▶ 課題の内容:
#1 LINE採用の記事について、次の問いに答えること。
(a) 10代・20代におけるLINEの利用率はどの程度とされているか。
(b) 認証済みアカウントには何が表示されるか。
(c) LINEの国内月間利用者数は何人で、いつ時点の数字か。
#2 LINE採用の記事の「LINE採用とは? 基本的な仕組みと注目される背景」から「利用できる機能が異なります。」までを、一字も変えずにそのまま書き写してください。
#3 LINE採用の記事を、最後に示された文のあとから書き続けること。

▶ 読む文章:
LINE採用とは? 取り組むメリット、やり方、事例を解説

LINE採用とは? 取り組むメリット、やり方、事例を解説

採用活動において「応募者に連絡が届かない」「メールを読んでもらえない」という課題を抱える担当者も多いのではないでしょうか。特に若年層はメールに不慣れで、電話にも出にくい傾向があります。そのため、応募者が日常的に利用する「LINE」を導入し、円滑なコミュニケーションを図る企業が増えています。

総務省の調査によれば、10代・20代におけるLINEの利用率は90%を超えています。

この高い浸透率は、応募者への連絡到達率を高めるうえで大きな強みとなるでしょう。本記事では、LINE採用のメリットや具体的な活用法、成功事例までを詳しく解説します。

※参照元:総務省『令和5年通信利用動向調査』

LINE採用とは? 基本的な仕組みと注目される背景

LINE公式アカウントの仕組みと種類

LINE採用で中心的な役割を担うのが「LINE公式アカウント」です。これは、企業が求職者に対してメッセージを一斉配信したり、1対1のチャットで対話したりできる公式チャネルです。

アカウントには主に「認証済み」と「未認証」の2種類があり、審査の有無や利用できる機能が異なります。

区分 審査有無 特徴 主な利用シーン
未認証 なし 個人・法人を問わず誰でも即日開設が可能。 小規模なテスト運用、個人事業主など
認証済み あり 審査を通過したアカウント。
検索結果で目立ちやすく、販促機能も豊富。
新卒・中途採用全般、店舗ビジネスなど

採用活動で利用する場合、応募者に安心感を与えるためにも、審査を経て「認証済み」アカウントを取得することをおすすめします。 認証済みアカウントは、青色の公式バッジが表示されるため、信頼性の向上につながります。

採用チャネルとしてのLINE普及率データ

LINEヤフー株式会社の公式発表によると、LINEの国内月間利用者数は9,600万人(2024年3月末時点)に達します。年代別の利用率も非常に高い水準を維持しています。

▶ データ抜粋:
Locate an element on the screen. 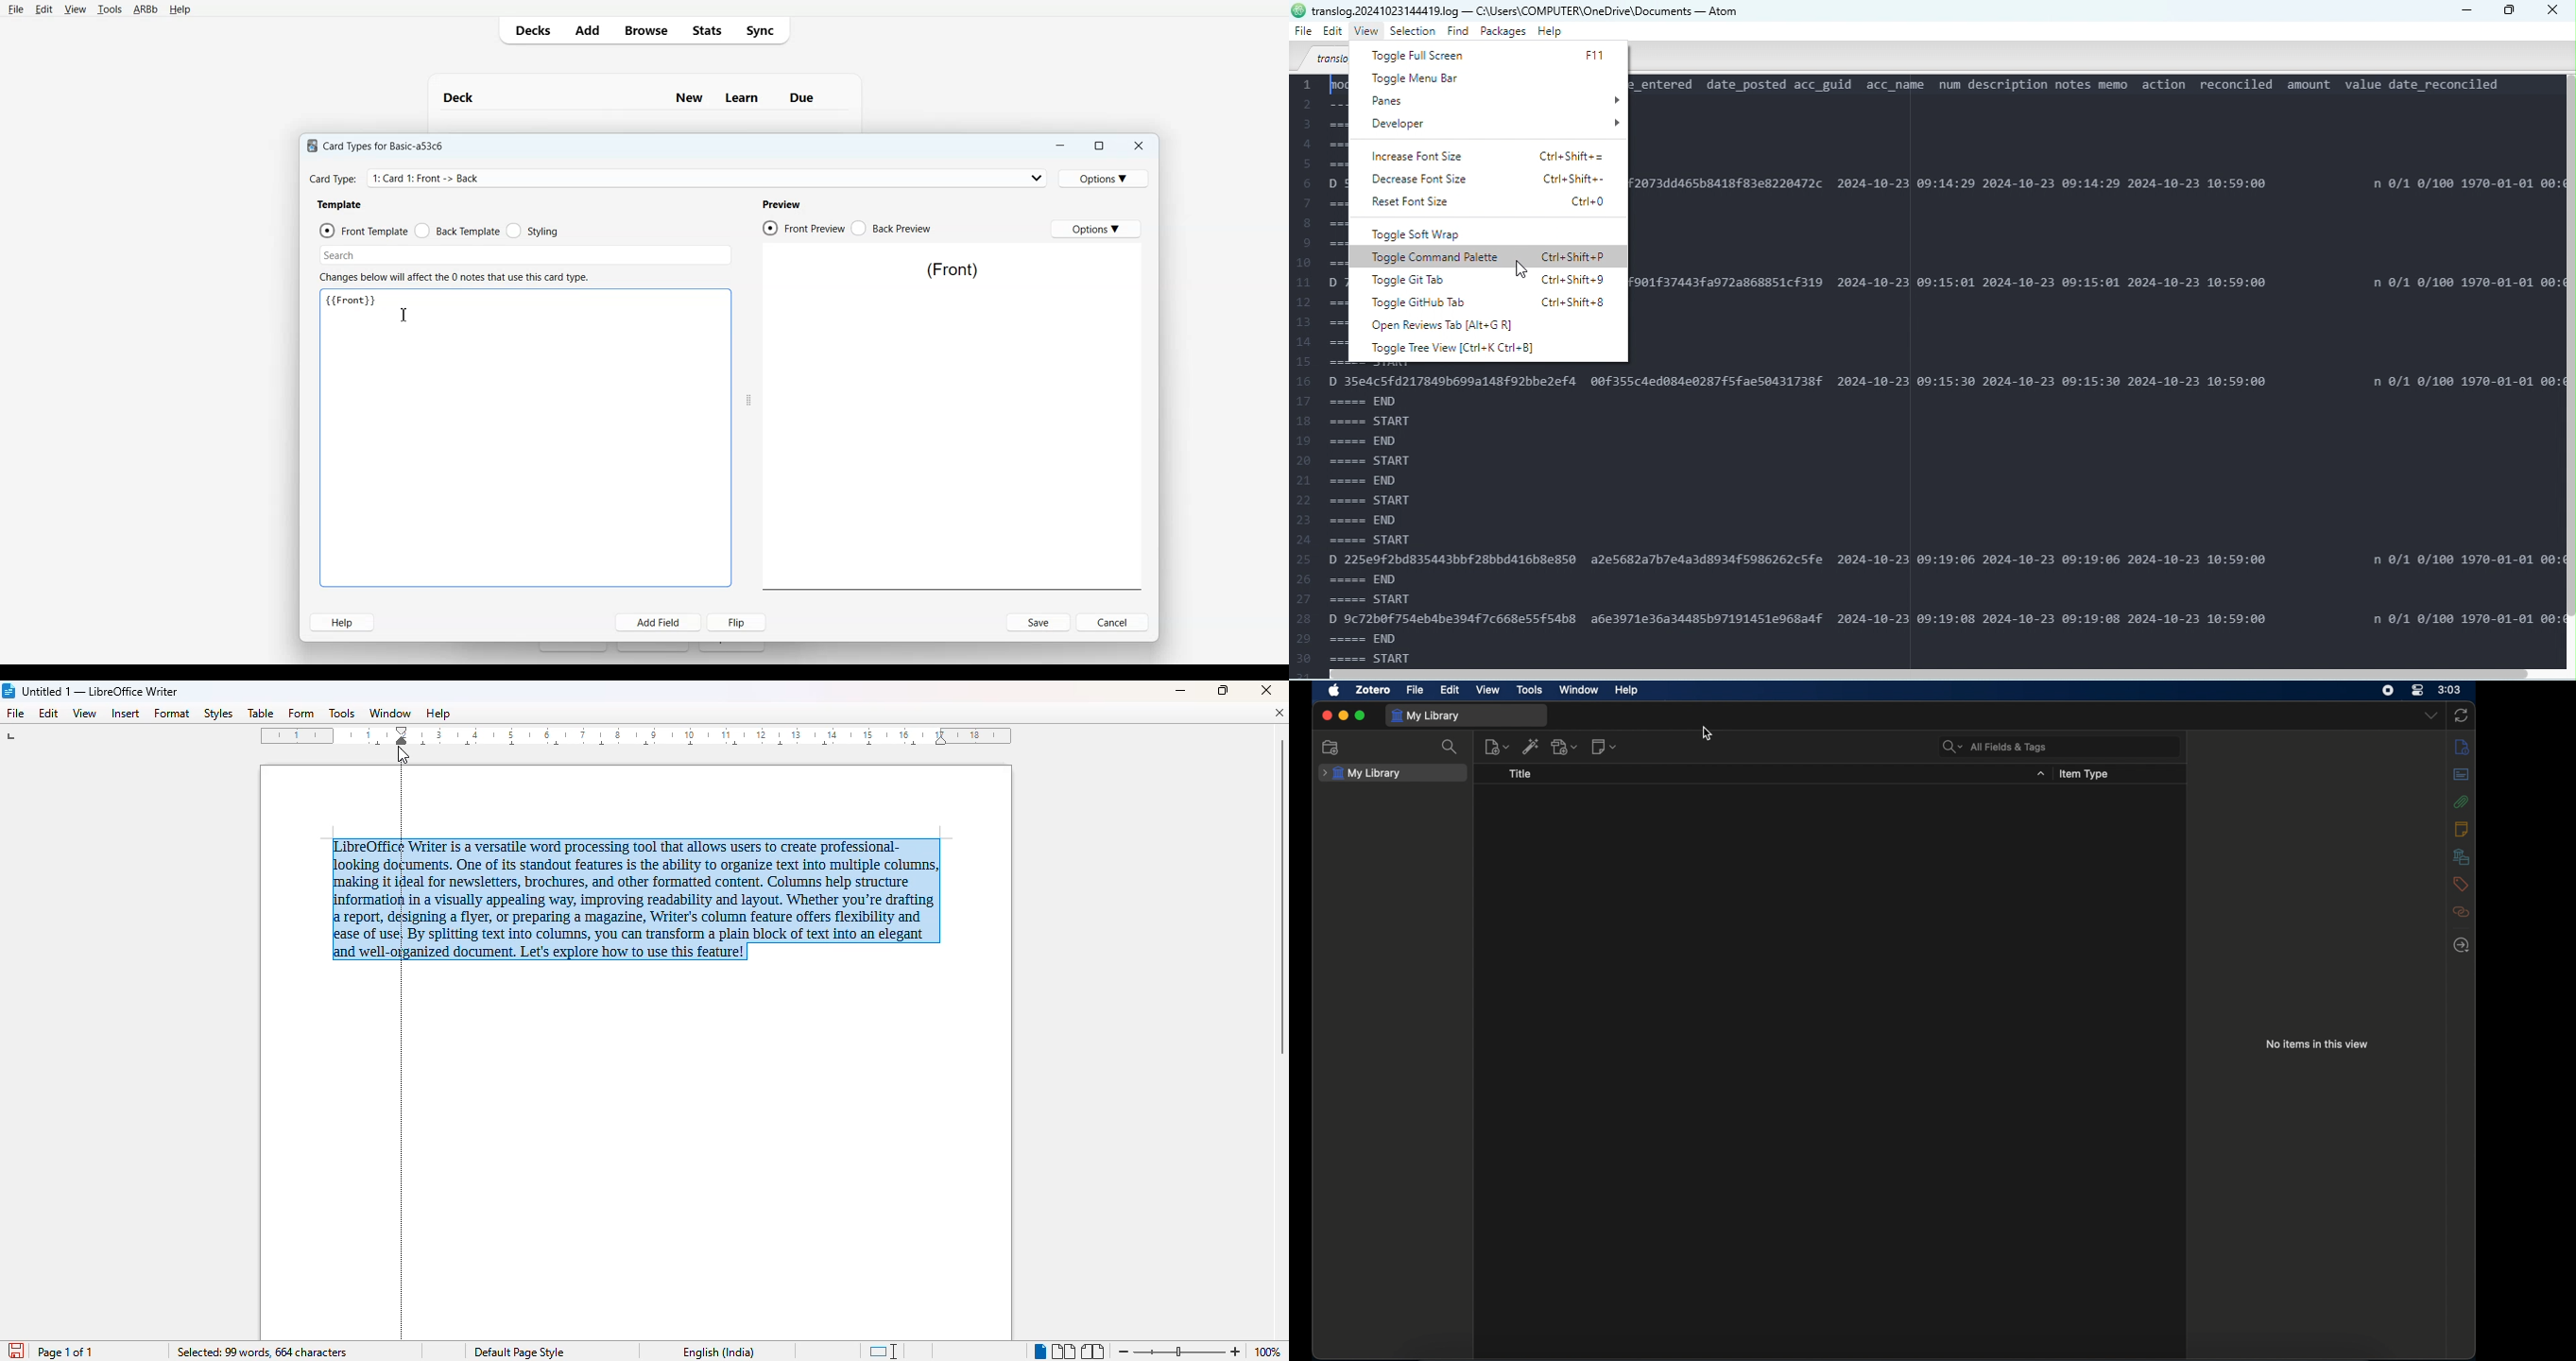 This screenshot has height=1372, width=2576. Options is located at coordinates (1096, 228).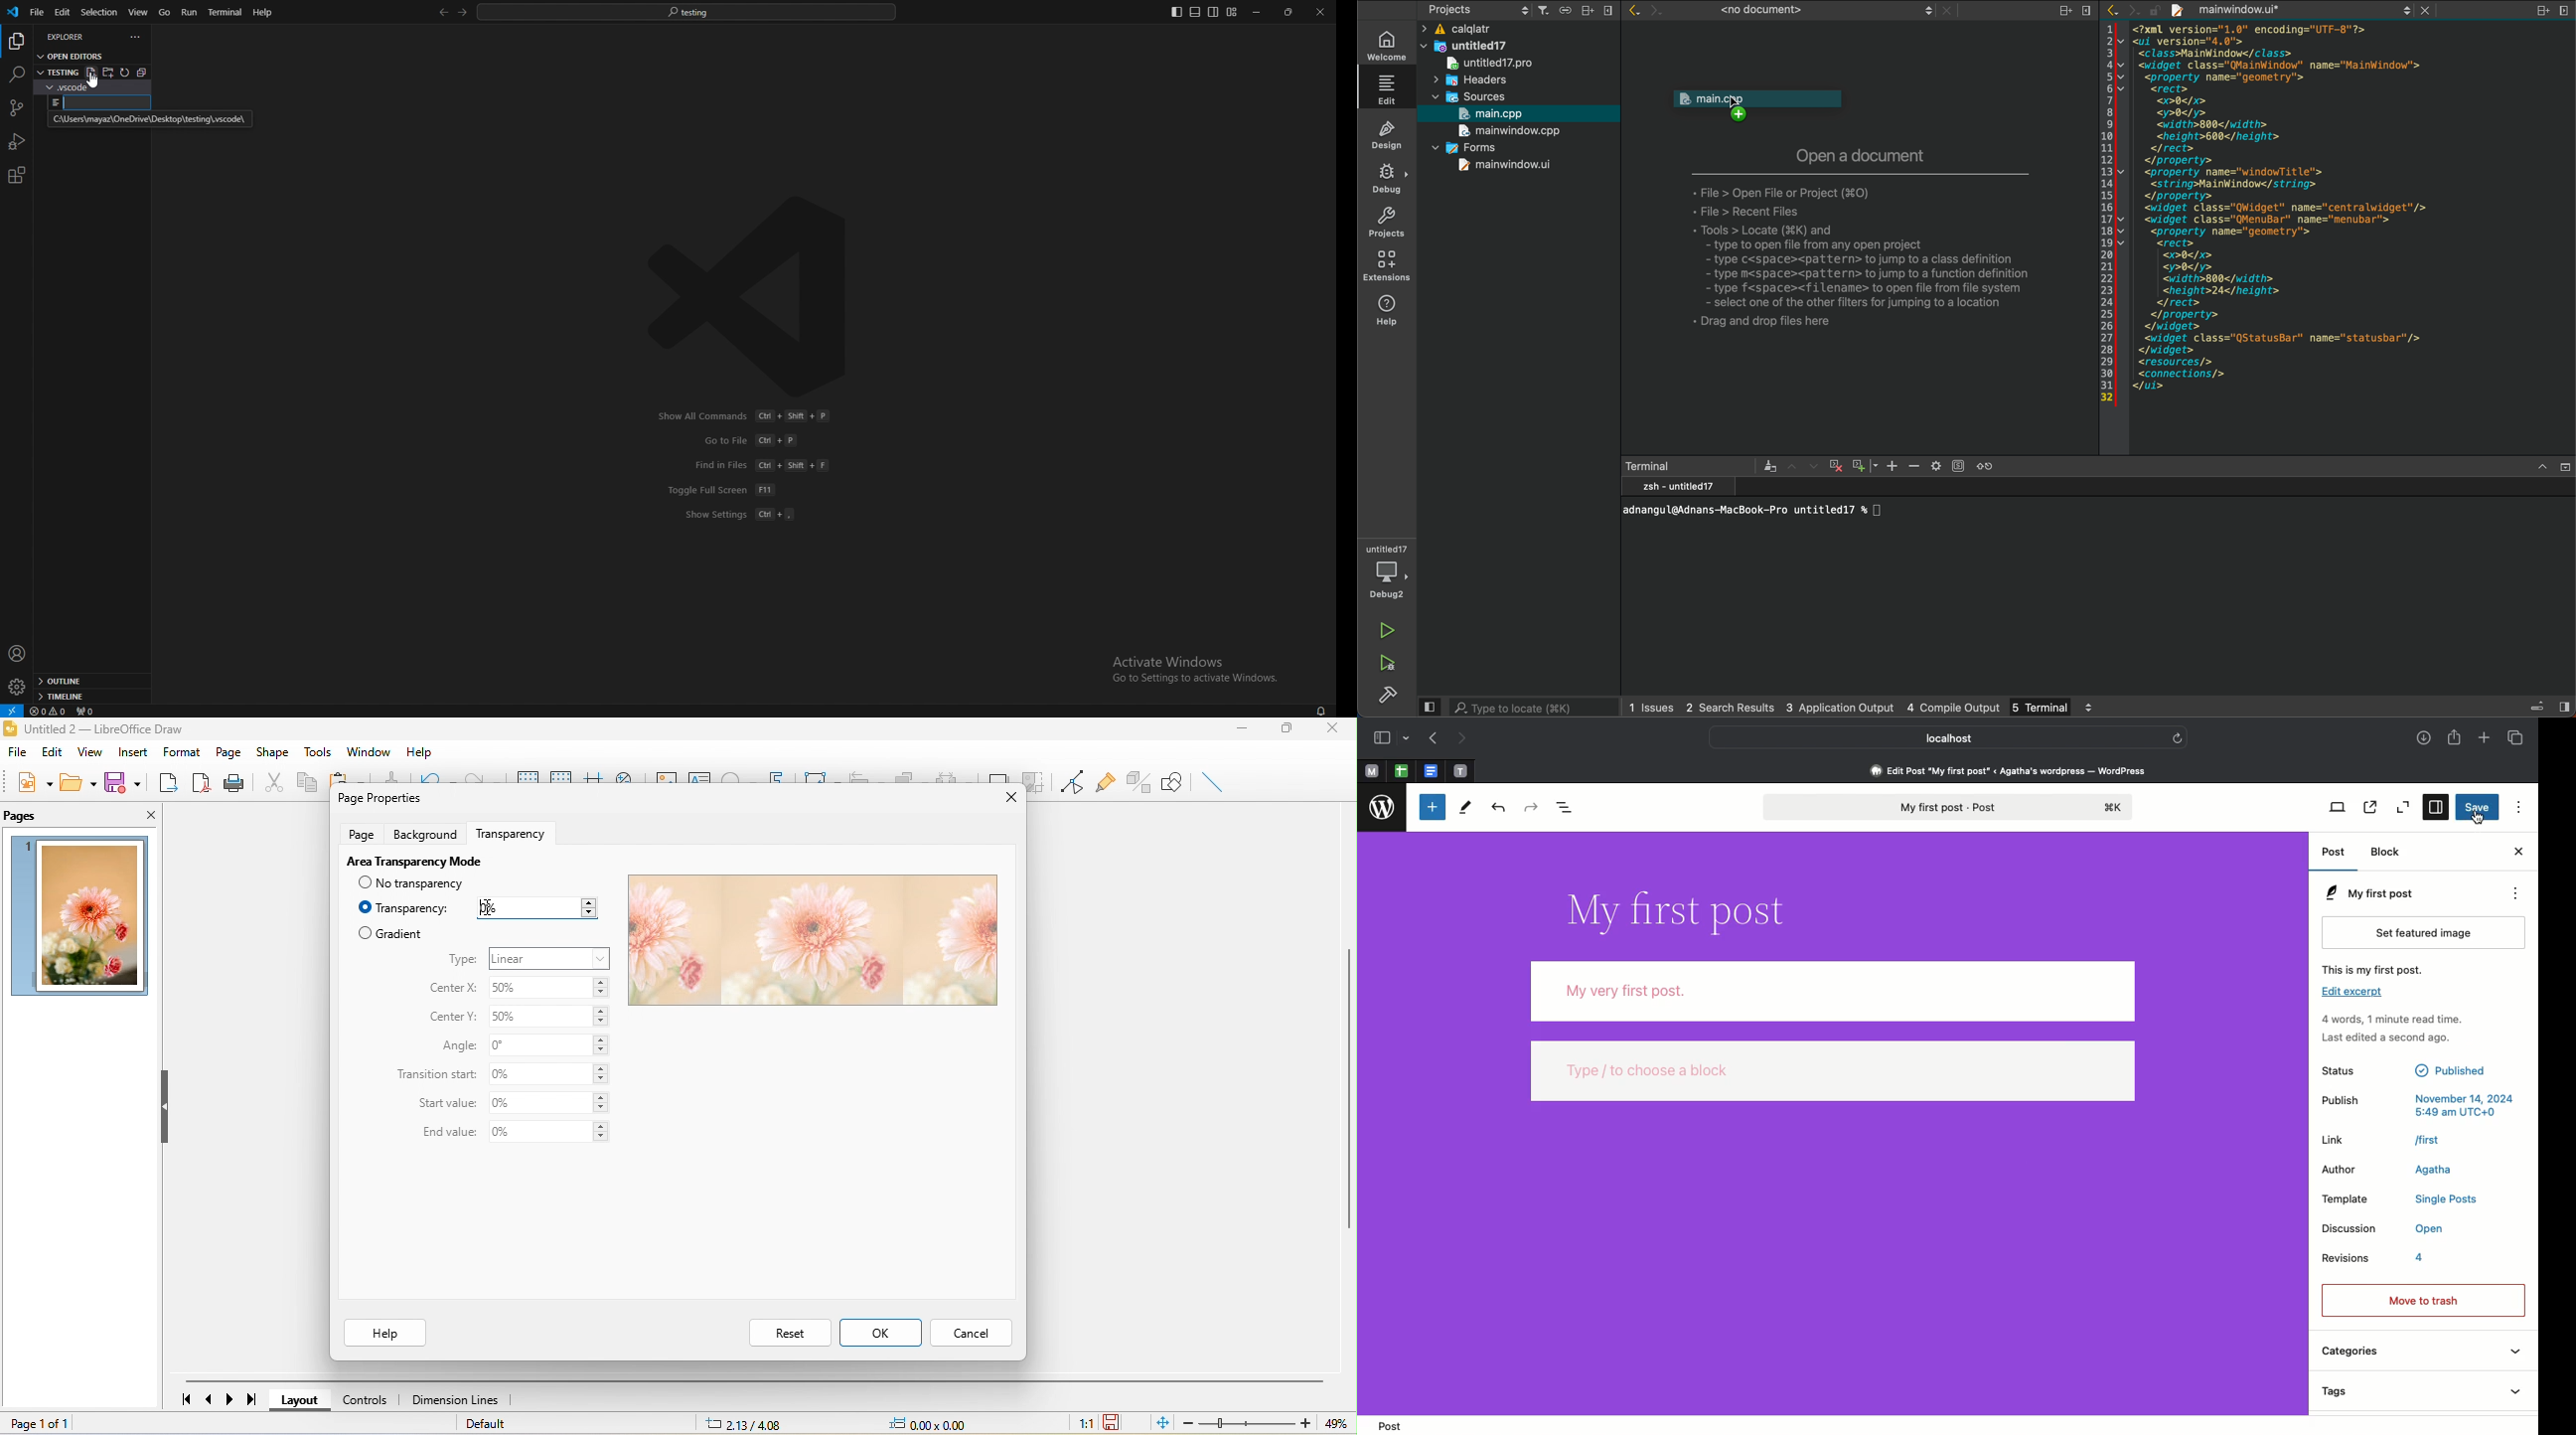  I want to click on run, so click(191, 12).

▶ 課題別の解答:
#1
(a) 90%を超えている。
(b) 青色の公式バッジ。
(c) 9,600万人で、2024年3月末時点の数字。

#2
LINE採用とは? 基本的な仕組みと注目される背景

LINE公式アカウントの仕組みと種類

LINE採用で中心的な役割を担うのが「LINE公式アカウント」です。これは、企業が求職者に対してメッセージを一斉配信したり、1対1のチャットで対話したりできる公式チャネルです。

アカウントには主に「認証済み」と「未認証」の2種類があり、審査の有無や利用できる機能が異なります。

#3
年代 利用率(総務省調査より)
10代 94.9%
20代 92.5%
30代 88.3%
40代 84.1%

このデータからも、特に若年層へ確実かつ迅速に情報を届ける手段として、LINEが非常に有効なチャネルであることがわかるでしょう。

※参照元:LINEヤフー株式会社『2023年度通期及び第4四半期決算説明会資料』

国内企業での採用への導入のトレンド

近年、LINEを採用活動に導入する企業は増加傾向にあると考えられます。その背景には、以下のような要因が挙げられます。

  • オンライン採用の一般化

非対面での選考が主流となり、オンラインで手軽にコミュニケーションが取れるツールへの需要が高まりました。

  • LINE連携ツールの増加

LINEと連携できるATS(採用管理システム)やチャットボットツールが充実し、導入のハードルが下がりました。

  • 内定辞退防止の重要性

内定承諾後も継続的にコミュニケーションを取り、内定者の不安を解消する手段としてLINEが活用されています。


応募者側も企業との連絡手段としてLINEを期待する傾向があり、導入の有無が母集団形成に影響を与える可能性も考えられます。

LINE採用が求職者体験を向上させる

LINE採用は、応募者の体験価値を向上させる点でも注目されています。LINEのプッシュ通知機能により、メッセージは応募者のスマートフォンに即時に届き、既読機能で相手が確認したかどうかも把握できます。

また、LINEログイン連携を利用すれば、応募フォームへの情報入力を自動化でき、応募者の手間を大幅に削減することが可能です。

さらに、動画や図解を用いたリッチメッセージを活用することで、企業の魅力や文化を直感的に伝えられます。問い合わせから面接連絡までが一つの画面で完結するため、応募者にとってストレスの少ない選考プロセスを実現することができるのです。

従来の採用手法との違いとLINE採用のメリット

高い開封率と早いレスポンス

従来の連絡手段であるメールと比較して、LINEは高い開封率が期待できます。プッシュ通知によってメッセージが見逃されにくく、応募者が日常的に使うアプリであるため、素早い反応を得やすい点が特徴です。

メールのように他の多数のメッセージに埋もれてしまうことが少なく、面接日程の調整やリマインドを確実に行うのに役立ちます。

コミュニケーション工数の削減

電話による面接日程の調整は、候補者と何度もやり取りが発生し、多くの時間を要することがあります。

LINEに連携できる日程調整ツールなどを活用すれば、候補者は提示された候補日時からワンタップで予約を完了できます。これにより、人事担当者の調整業務にかかる工数を大幅に削減し、より重要な業務に集中することが可能になるでしょう。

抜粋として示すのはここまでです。